I just checked the kern.log, which has a lot of entries of:

Oct 23 00:54:12 matrix kernel: [14573754.220270] ata1.00: exception Emask 0x0 SAct 0x0 SErr 0x0 action 0x6 frozen
Oct 23 00:56:13 matrix kernel: [14573754.220348] ata1.00: cmd ca/00:50:14:9f:8d/00:00:00:00:00/e1 tag 0 dma 40960 out
Oct 23 00:56:13 matrix kernel: [14573754.220352] res 40/00:00:00:00:00/00:00:00:00:00/00 Emask 0x4 (timeout)
Oct 23 00:56:13 matrix kernel: [14573754.220465] ata1.00: status: { DRDY }
Oct 23 00:56:13 matrix kernel: [14573759.262982] ata1: link is slow to respond, please be patient (ready=0)
Oct 23 00:56:13 matrix kernel: [14573764.242683] ata1: device not ready (errno=-16), forcing hardreset
Oct 23 00:56:13 matrix kernel: [14573764.242721] ata1: soft resetting linkOct 23 00:56:13 matrix kernel: [14573765.081129] ata1.00: configured for UDMA/133
Oct 23 00:56:13 matrix kernel: [14573765.081188] ata1: EH complete
Oct 23 00:56:13 matrix kernel: [14573765.082422] sd 0:0:0:0: [sda] 312581808 512-byte hardware sectors (160042 MB)
Oct 23 00:56:13 matrix kernel: [14573765.126583] sd 0:0:0:0: [sda] Write Protect is off
Oct 23 00:56:13 matrix kernel: [14573765.126598] sd 0:0:0:0: [sda] Mode Sense: 00 3a 00 00Oct 23 00:56:53 matrix kernel: [14573765.127506] sd 0:0:0:0: [sda] Write cache: enabled, read cache: enabled, doesn't support DPO or FUA

This adds some more info about an exception?

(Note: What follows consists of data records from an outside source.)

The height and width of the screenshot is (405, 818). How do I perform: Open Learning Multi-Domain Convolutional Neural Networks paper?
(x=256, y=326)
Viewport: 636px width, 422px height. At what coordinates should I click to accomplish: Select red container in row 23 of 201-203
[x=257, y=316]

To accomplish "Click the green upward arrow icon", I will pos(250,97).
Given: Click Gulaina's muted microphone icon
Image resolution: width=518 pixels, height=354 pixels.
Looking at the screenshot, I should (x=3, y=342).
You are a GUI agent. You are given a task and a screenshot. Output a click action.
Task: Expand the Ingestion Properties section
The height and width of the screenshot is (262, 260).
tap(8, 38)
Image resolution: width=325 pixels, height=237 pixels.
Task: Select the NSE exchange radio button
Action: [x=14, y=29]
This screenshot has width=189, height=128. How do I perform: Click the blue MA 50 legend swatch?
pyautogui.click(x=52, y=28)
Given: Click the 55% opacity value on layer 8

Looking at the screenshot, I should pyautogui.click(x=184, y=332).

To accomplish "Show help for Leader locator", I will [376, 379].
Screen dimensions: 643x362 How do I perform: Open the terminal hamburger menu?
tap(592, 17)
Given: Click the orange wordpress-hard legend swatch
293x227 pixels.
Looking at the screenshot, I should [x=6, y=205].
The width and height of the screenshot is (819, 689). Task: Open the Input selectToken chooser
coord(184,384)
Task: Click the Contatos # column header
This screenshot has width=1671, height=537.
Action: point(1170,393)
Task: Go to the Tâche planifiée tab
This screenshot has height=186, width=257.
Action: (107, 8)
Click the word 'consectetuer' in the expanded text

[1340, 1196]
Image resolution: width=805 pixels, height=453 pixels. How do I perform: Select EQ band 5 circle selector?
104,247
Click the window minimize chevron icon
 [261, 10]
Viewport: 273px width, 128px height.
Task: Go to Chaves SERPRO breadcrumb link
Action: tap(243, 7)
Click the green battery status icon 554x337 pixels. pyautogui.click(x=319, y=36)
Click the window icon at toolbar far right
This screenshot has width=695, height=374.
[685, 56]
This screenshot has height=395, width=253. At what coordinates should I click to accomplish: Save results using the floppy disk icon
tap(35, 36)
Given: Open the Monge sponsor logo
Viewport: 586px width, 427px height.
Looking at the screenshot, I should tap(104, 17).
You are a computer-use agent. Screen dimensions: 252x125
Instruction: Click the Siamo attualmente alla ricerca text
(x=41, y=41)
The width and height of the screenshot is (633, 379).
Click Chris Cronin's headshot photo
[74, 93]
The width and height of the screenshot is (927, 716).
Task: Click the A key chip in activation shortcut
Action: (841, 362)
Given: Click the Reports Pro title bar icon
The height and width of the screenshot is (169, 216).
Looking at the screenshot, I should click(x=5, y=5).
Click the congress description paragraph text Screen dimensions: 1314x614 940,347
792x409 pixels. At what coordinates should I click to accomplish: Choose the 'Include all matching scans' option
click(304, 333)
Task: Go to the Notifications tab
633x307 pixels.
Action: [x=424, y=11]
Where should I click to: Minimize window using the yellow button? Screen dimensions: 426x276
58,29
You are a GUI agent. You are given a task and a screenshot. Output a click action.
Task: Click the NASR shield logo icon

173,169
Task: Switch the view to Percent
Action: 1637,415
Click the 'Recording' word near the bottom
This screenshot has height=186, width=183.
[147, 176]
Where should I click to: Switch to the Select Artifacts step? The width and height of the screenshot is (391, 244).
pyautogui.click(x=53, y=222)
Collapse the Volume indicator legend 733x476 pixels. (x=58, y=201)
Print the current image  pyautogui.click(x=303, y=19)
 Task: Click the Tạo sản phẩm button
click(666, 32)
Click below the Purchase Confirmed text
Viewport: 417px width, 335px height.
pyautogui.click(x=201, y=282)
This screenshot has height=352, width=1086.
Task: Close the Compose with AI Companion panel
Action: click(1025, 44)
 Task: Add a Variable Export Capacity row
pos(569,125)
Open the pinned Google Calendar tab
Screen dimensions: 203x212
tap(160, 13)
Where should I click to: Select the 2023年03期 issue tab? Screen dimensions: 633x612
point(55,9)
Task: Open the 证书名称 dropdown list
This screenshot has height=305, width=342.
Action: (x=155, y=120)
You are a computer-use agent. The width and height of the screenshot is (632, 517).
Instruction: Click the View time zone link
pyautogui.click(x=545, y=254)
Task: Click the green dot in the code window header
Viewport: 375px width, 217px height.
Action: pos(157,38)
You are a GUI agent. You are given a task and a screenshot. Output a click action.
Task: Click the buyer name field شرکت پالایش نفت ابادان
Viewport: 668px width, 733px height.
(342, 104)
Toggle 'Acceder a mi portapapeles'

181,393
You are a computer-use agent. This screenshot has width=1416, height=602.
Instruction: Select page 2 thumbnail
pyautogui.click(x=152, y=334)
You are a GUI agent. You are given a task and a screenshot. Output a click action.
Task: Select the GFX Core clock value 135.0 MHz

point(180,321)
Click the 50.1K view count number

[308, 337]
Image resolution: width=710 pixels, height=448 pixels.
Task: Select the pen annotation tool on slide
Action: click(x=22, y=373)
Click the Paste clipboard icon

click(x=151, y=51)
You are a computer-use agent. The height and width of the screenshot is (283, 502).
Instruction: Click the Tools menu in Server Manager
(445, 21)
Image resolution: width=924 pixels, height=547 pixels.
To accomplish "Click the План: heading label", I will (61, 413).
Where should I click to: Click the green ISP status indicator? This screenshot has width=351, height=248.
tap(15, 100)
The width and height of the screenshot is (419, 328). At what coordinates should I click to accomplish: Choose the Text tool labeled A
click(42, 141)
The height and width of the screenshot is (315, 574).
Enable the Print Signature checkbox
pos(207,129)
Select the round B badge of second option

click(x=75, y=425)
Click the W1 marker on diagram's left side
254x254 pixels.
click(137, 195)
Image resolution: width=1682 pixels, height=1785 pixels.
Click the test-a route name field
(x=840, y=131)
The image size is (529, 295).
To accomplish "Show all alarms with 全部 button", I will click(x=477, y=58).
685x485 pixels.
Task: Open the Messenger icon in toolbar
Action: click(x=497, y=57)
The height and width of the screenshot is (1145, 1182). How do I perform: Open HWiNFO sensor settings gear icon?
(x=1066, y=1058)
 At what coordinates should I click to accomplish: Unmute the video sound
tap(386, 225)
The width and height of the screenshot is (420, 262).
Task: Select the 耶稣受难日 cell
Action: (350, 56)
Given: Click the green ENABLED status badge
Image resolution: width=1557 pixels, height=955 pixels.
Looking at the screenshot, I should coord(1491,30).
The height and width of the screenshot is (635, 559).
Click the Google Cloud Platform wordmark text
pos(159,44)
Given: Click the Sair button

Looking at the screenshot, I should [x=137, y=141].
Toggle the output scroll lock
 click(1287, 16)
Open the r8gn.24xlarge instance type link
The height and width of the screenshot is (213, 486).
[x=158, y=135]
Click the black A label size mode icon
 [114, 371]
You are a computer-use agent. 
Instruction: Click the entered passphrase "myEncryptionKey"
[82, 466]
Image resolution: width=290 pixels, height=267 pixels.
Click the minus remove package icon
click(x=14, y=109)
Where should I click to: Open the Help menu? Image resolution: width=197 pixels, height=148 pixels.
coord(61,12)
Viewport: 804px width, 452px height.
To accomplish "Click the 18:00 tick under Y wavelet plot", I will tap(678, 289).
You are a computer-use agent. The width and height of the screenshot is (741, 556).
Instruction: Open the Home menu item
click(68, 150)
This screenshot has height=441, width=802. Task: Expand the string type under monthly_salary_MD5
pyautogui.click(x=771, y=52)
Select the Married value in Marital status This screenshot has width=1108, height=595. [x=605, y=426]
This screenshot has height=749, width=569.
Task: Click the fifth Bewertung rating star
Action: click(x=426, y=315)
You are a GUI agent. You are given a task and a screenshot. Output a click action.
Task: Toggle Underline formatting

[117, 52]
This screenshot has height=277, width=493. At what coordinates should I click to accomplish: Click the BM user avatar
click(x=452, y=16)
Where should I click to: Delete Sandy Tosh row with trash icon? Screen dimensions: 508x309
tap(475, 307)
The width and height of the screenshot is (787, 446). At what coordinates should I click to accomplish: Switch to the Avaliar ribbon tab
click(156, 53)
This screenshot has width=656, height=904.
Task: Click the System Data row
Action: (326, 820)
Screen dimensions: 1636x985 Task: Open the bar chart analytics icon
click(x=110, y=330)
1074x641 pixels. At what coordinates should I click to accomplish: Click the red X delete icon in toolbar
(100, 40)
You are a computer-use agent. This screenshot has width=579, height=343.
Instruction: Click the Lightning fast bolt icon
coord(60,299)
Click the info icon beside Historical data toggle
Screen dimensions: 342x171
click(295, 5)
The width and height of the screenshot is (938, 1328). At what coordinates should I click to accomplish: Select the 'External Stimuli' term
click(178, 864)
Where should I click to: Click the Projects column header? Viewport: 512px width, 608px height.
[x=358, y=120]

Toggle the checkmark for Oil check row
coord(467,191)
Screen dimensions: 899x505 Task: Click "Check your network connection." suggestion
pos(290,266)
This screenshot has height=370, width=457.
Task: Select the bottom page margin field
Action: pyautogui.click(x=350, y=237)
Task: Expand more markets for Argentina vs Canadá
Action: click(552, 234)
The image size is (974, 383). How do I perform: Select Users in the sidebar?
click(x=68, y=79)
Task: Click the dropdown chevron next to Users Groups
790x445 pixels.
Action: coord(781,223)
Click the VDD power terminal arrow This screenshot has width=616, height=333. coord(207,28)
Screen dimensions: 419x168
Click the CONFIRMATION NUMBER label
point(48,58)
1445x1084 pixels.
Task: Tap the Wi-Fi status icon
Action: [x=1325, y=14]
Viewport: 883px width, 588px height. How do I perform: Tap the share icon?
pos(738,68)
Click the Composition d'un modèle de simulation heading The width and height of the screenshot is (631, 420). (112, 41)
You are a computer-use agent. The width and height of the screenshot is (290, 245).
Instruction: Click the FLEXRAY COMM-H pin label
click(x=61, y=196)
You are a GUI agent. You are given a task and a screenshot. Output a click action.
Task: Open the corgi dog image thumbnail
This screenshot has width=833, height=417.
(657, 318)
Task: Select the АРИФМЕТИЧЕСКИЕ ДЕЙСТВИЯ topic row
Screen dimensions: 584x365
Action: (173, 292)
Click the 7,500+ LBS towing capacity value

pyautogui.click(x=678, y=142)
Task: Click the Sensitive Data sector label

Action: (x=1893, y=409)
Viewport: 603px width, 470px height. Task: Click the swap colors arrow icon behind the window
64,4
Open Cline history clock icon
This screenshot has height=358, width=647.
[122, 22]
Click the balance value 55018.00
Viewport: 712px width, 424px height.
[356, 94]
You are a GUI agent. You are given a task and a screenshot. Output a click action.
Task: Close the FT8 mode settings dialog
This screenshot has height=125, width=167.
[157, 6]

Searching for theses entries, gives a lot of people reporting the same problem:

And probably a solution: http://ubuntuforums.org/showthread.php?t=1145513
(The guy on that post wonders why there hasn't been many reports on this issue...)

Also:
https://bugzilla.redhat.com/show_bug.cgi?id=462425
https://bugzilla.redhat.com/show_bug.cgi?id=404851
http://lkml.org/lkml/2008/11/9/22
http://forums.fedoraforum.org/showthread.php?t=219746

I'm running kernel 2.6.27-11-server. Someone suggest to run kernel-rt instead:

https://bugs.launchpad.net/ubuntu/+source/linux/+bug/279693 (comment #23)

I haven't tried that. I will try to see if a kernel 2.6.27-14 is available or eventually try the -rt
suggestion.

It seems it is possible to crash the system by doing a "ls -lR /". Not what I expect from a Linux system...

Kind regards
Torben